TASKS AND EXERCISES:
1 - Below is an article about Blackpool Pleasure Beach, followed by two blocks of entries. Say whether each statement agrees with the article, and quote the article's deciding words for each: (a) Leaper came to the Pleasure Beach directly from Principal Hotels. (b) July and August are the busiest time of the season. (c) The business includes 54 restaurant and catering outlets.
2 - Write the next part of the article about Blackpool Pleasure Beach, picking up after its last sentence.
Top of EXTRACT TO READ
Embodying as much energy as the visitor attractions around her, Alison Leaper is looking to make her mark quickly at the UK’s biggest tourist attraction.
Leaper embarked on her new career at the Pleasure Beach, Blackpool as group human resources manager in January this year. Moving directly from her role as regional HR manager at Principal Hotels, she is now responsible for a core of 500 permanent staff, and at least 1,500 seasonal recruits.
The variety of the Pleasure Beach, which includes a hotel and theatres, was the prime reason for Leaper’s move.
“Blackpool Pleasure Beach is not just about rides,” she says. “That’s what really attracted me. I’ve come from hotels, but here, you’ve got every business under one roof. That diversity is appealing,” she says.
Within the company is a rapidly expanding hotel known as The Big Blue, the 42-acre leisure park and an entertainment division known as Stageworks, which runs three live shows, including magic and ice spectaculars. The multi-faceted business also encompasses shops and 54 restaurant and catering outlets.
Her remit includes high-profile recruitment days, when Leaper and her department look for in excess of 1,500 temporary staff for all aspects of the business.
The Pleasure Beach season runs from Easter to November, and draws 6.2 million people through its seafront gates. Although July and August are hectic, the busiest time is October half-term, when the Blackpool Illuminations are still blazing. The park switches off its lights at the same time as the Illuminations in early November.
CHALLENGE
Finding and training seasonal workers for the demands of a park teeming with thousands of thrill-seekers is a big challenge for Leaper, but one she is tackling with vigour.
Bottom of EXTRACT TO READ
Top of INFORMATION SUPPLIED
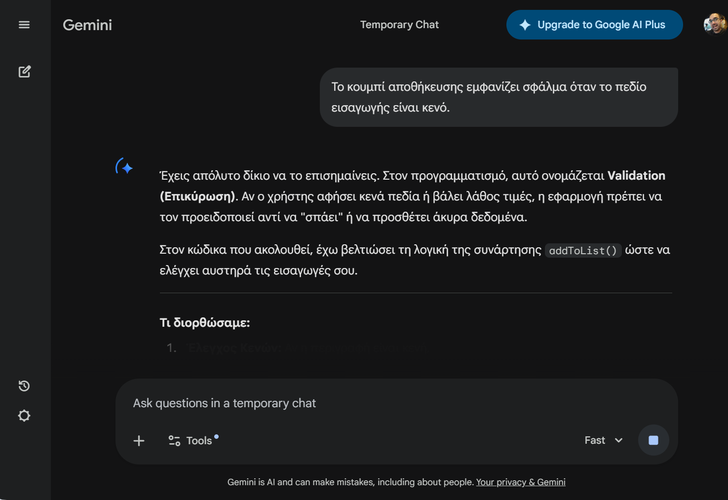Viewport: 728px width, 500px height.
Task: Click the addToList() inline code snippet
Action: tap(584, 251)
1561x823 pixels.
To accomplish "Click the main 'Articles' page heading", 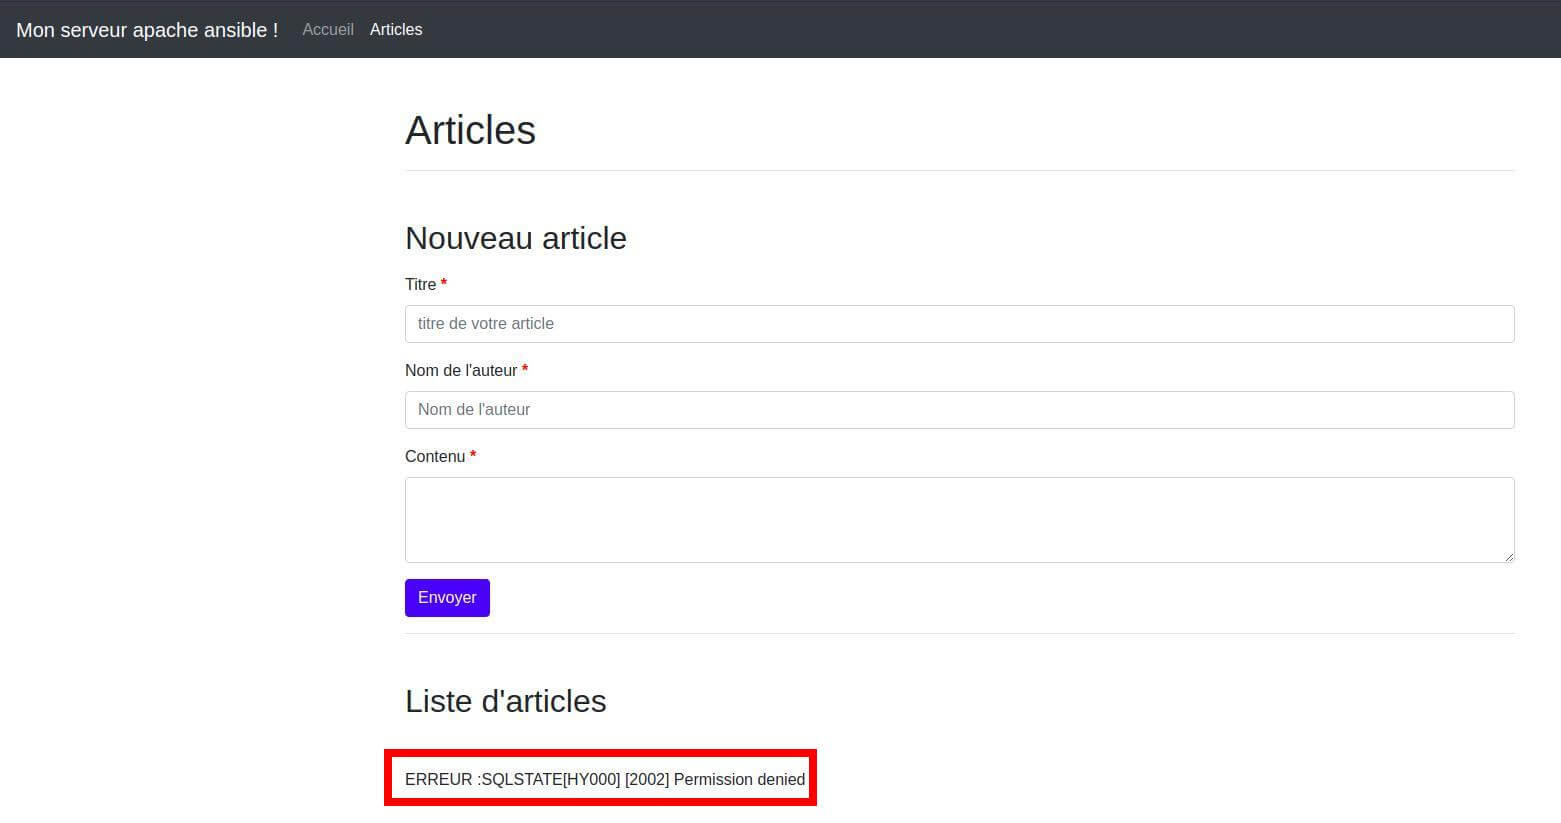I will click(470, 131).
Bottom of INFORMATION SUPPLIED
Top of INFORMATION SUPPLIED
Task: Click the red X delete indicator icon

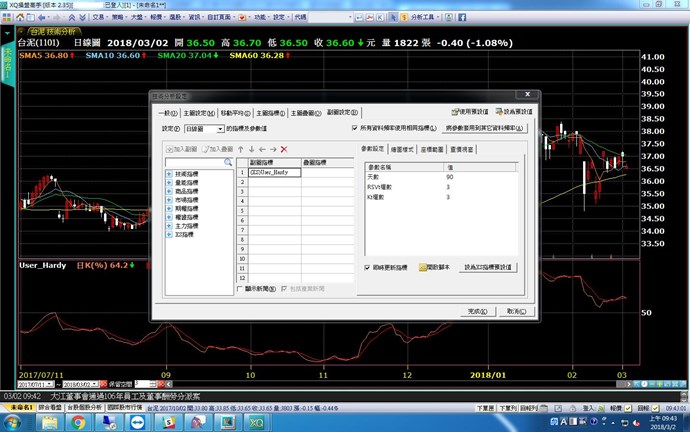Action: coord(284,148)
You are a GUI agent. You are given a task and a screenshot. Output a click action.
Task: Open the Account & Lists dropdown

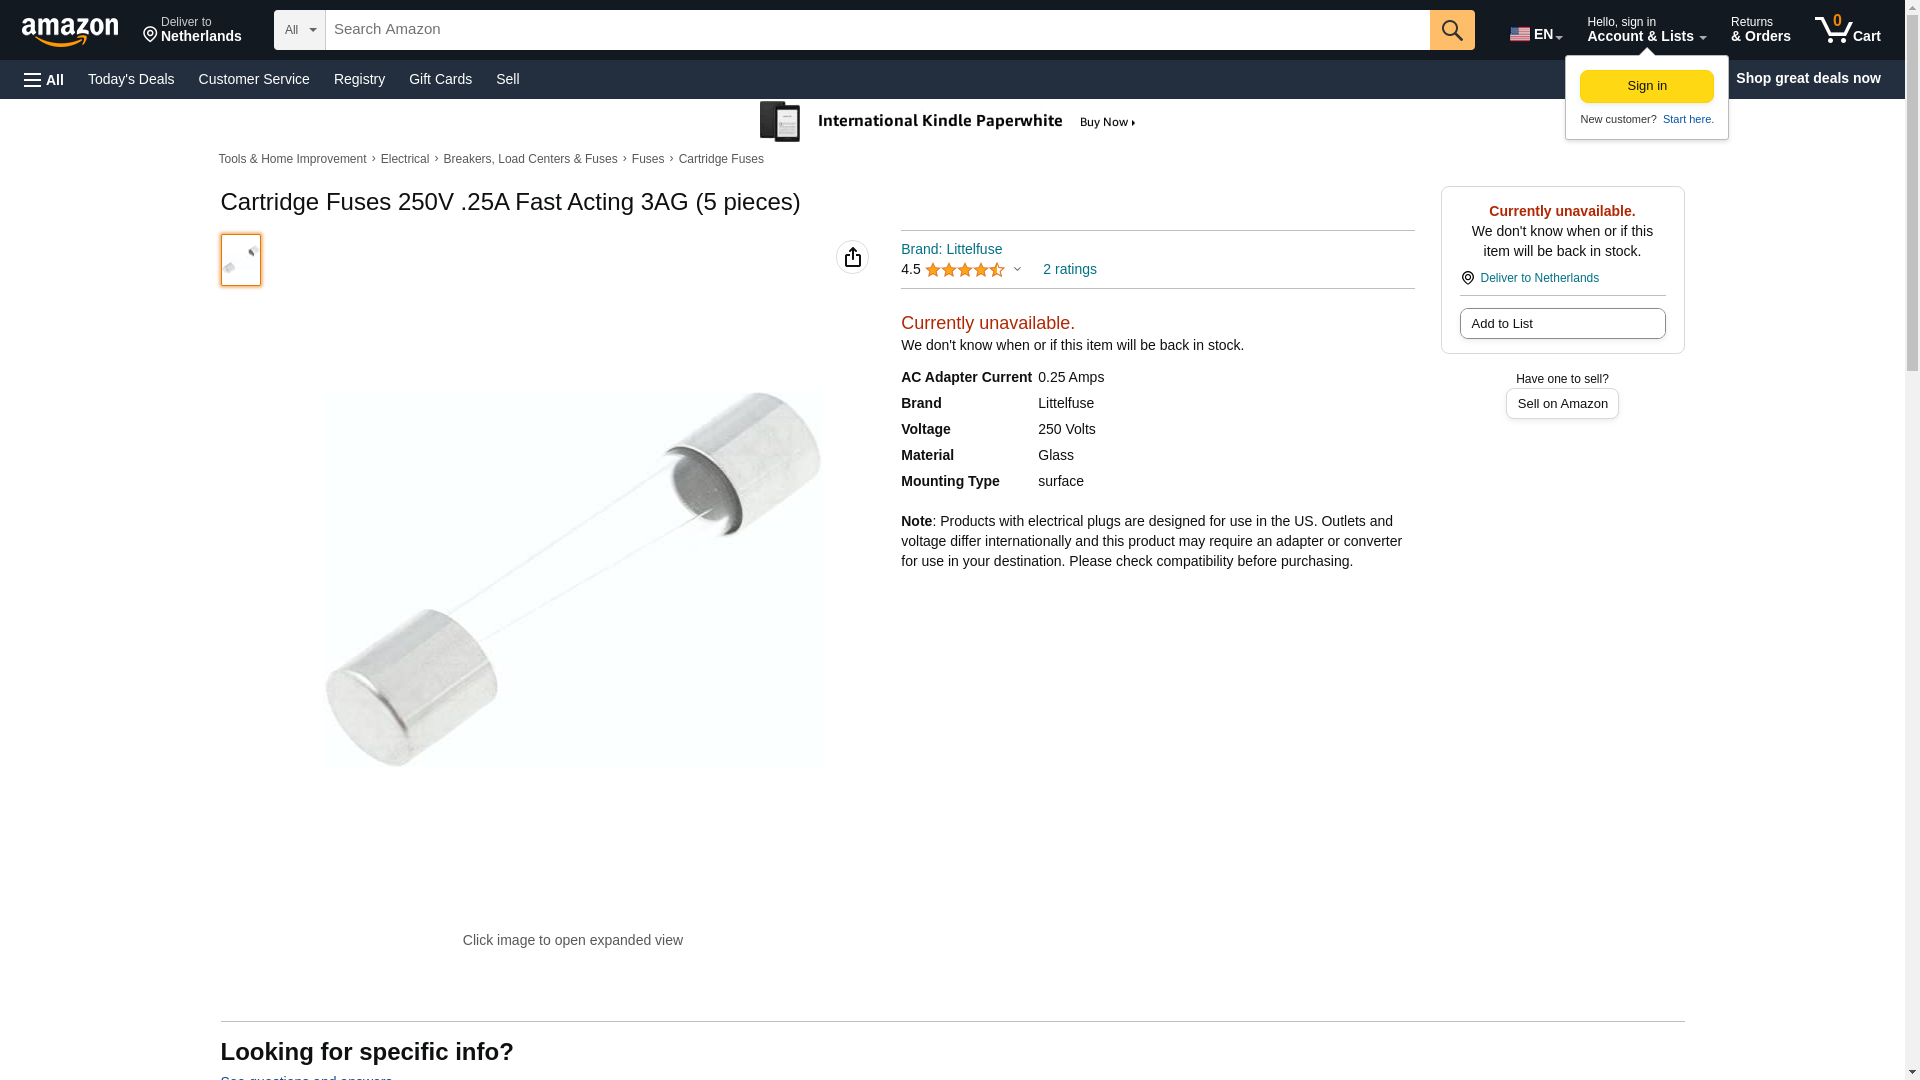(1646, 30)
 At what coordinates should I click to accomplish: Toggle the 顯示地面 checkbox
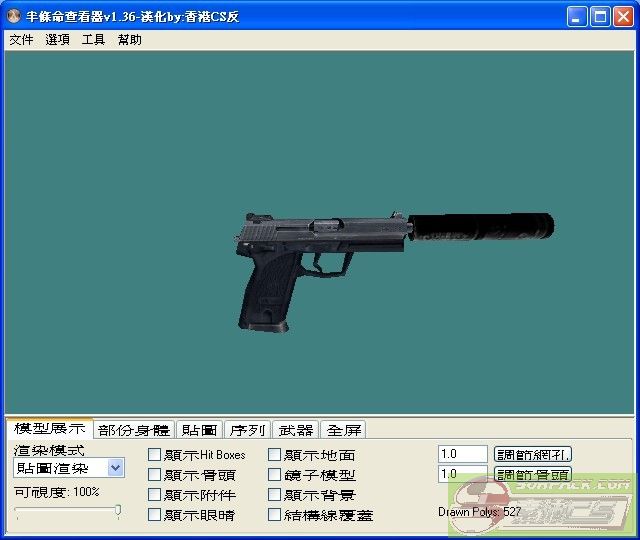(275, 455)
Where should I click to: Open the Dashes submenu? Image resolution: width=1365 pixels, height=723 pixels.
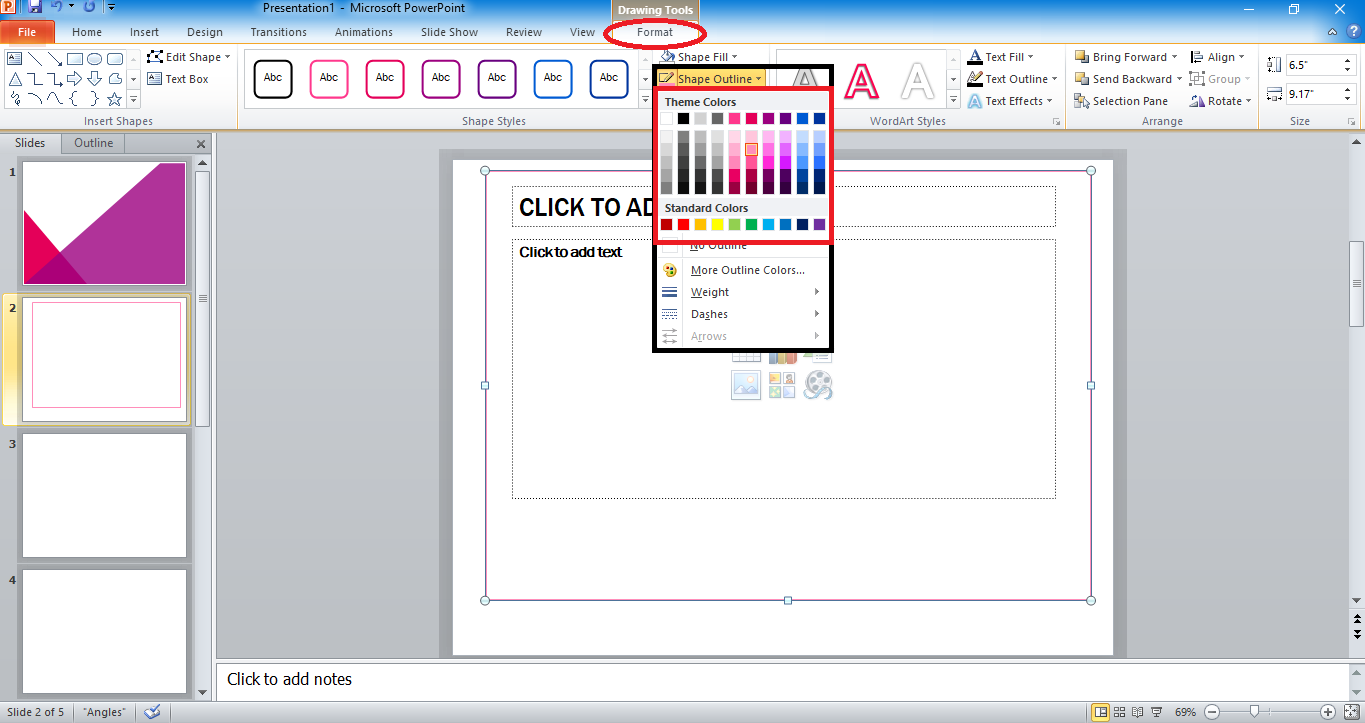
Bottom of INFORMATION SUPPLIED
ANSWERS TO THE EXERCISES:
1 -
(a) Yes: "Moving directly from her role as regional HR manager at Principal Hotels"
(b) No: "Although July and August are hectic, the busiest time is October half-term"
(c) Yes: "The multi-faceted business also encompasses shops and 54 restaurant and catering outlets."

2 -
“First of all, the park has a fantastic, award-winning induction programme,” she says. Completing it is a condition of employment. It combines on- and off-the-job learning, classroom time and a treasure hunt. The evidence is presented in the form of a workbook, which has to be completed within a fortnight.
The Pleasure Beach has been working with other leisure operators and awarding body ASET to get the induction programme accredited. It will be a level 1 qualification known as an Introduction to Working in Theme Parks. By September, it should be on the National Qualifications Framework for other businesses to use too.
Progress
From the induction programme, seasonal employees at the Pleasure Beach can progress to vocational qualifications. Formerly, NVQs were their only option, but like many employers, Leaper has had to review their effectiveness and find a way of making vocational qualifications work for her.
“We still offer [NVQs], but we found that success in completing that qualification wasn’t always there because of the seasonal fluctuation in employees,” she says.
Leaper was looking to overcome the NVQ conundrum: its advantage – of assessing and rewarding how someone does a job in the workplace under workplace conditions – is also its downfall.
Her concerns stemmed from the difficulties of assessing people under workplace conditions when the leisure park is at full pelt. And some of the seasonal staff, such as students who have to return to college in September, have to leave before the park shuts down in November, and therefore cannot complete a qualification.
It may seem unusual to invest so much in the training of temporary staff, but there are three main reasons why it makes business sense:
- Temporary staff in front-line positions are the main public face of the Pleasure Beach – any training in customer care is bound to reap dividends
- A lot of the employees return to the Pleasure Beach every year, so the business will reap continued benefits from improving the skills of its workers
- In a tough seasonal recruitment marketplace, it pays to create loyalty.
“I have to be realistic,” says Leaper. “In the high season, when Blackpool is packed with visitors, other employers are out recruiting on the streets with cash-in-hand. It’s highly competitive.
ALTERNATIVE OPTIONS
“We have gone down the line of Vocational-Related Qualifications (VRQs),” she says. “We are targeting both permanent and seasonal people who can take the VRQs offered by the Hospitality Awarding Body (HAB).”
The VRQs will follow the ‘people’ side of the business, and cover three areas: customer care, selling skills, and dealing with conflict. HAB offers these qualifications in generic and hospitality versions, and Leaper will be running them both.
The VRQs, for which the Pleasure Beach will soon become a centre accredited by the HAB, are a manageable approach to implementing learning and standards.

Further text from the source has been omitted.